___ 原文节选
GoogLeNet网络

目录

1. 创新点

1.1 引入Inception结构

1.2 1×1卷积降维

1.3 两个辅助分类器 

1.4 丢弃全连接层,使用平均池化层

2. 网络结构

3. 知识点

3.1 torch.cat

3.2 关于self.training

3.3 关于load_state_dict中的strict

4. 代码 

4.1 model.py

4.2 train.py

4.3 predict.py

5. 结果


1. 创新点

1.1 引入Inception结构

作用:融合不同尺度的特征信息

注意:每个分支所得特征矩阵的宽、高必须相同

下图来自:Going deeper with convolutions

1.2 1×1卷积降维

channels: 512

a.不使用1×1卷积核降维

使用:64个5×5卷积核进行卷积

参数:5×5×512×64=819,200

b.使用1×1卷积核降维

使用:24个1×1卷积核进行卷积

1.3 两个辅助分类器 

内容:GoogLeNet有三个输出层(两个为辅助分类层)

 Going deeper with convolutions文章里:

  • An average pooling layer with 5×5 filter size and stride 3, resulting in an 4×4×512 output for the (4a), and 4×4×528 for the (4d) stage.
  • A 1×1 convolution with 128 filters for dimension reduction and rectified linear activation.
  • A fully connected layer with 1024 units and rectified linear activation.
  • A dropout layer with 70% ratio of dropped outputs.
  • A linear layer with softmax loss as the classifier (predicting the same 1000 classes as the main classifier, but removed at inference time).
______
___ 记录列表
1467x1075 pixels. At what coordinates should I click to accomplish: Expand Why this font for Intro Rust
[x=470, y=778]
______
___ 记录列表
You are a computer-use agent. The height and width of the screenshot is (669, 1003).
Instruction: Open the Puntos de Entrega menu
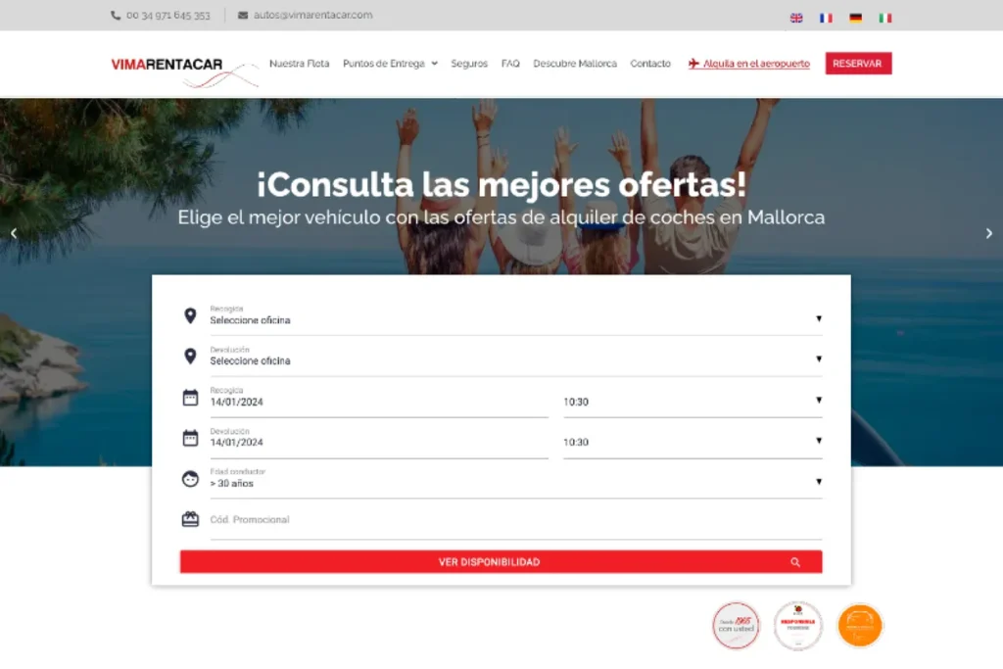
______
◆ **练习要求**
1 – 以下三种说法是否与原文节选相符?请对 (a)、(b)、(c) 分别回答"是"或"否",并原样引用原文节选中起决定作用的语句。
(a) Inception结构中,各分支所得特征矩阵的宽、高可以不同。
(b) 辅助分类器中的dropout层会丢弃70%的输出。
(c) 辅助分类器在推理阶段依然保留。
2 – 按照原文节选,输入通道数为512、不使用1×1卷积核降维时,用64个5×5卷积核进行卷积,参数量是多少?
3 – 原文节选引用的Going deeper with convolutions文章中,辅助分类器依次由哪些层构成?请全部列出。

◆ **逐题解答**
1 –
(a) 否。"注意:每个分支所得特征矩阵的宽、高必须相同"
(b) 是。"A dropout layer with 70% ratio of dropped outputs."
(c) 否。"but removed at inference time"

2 – 5×5×512×64=819,200。

3 –
1. 平均池化层(5×5滤波器,步长3)
2. 1×1卷积层(128个滤波器,用于降维,带ReLU激活)
3. 全连接层(1024个单元,带ReLU激活)
4. dropout层(丢弃70%的输出)
5. 带softmax损失的线性层(作为分类器)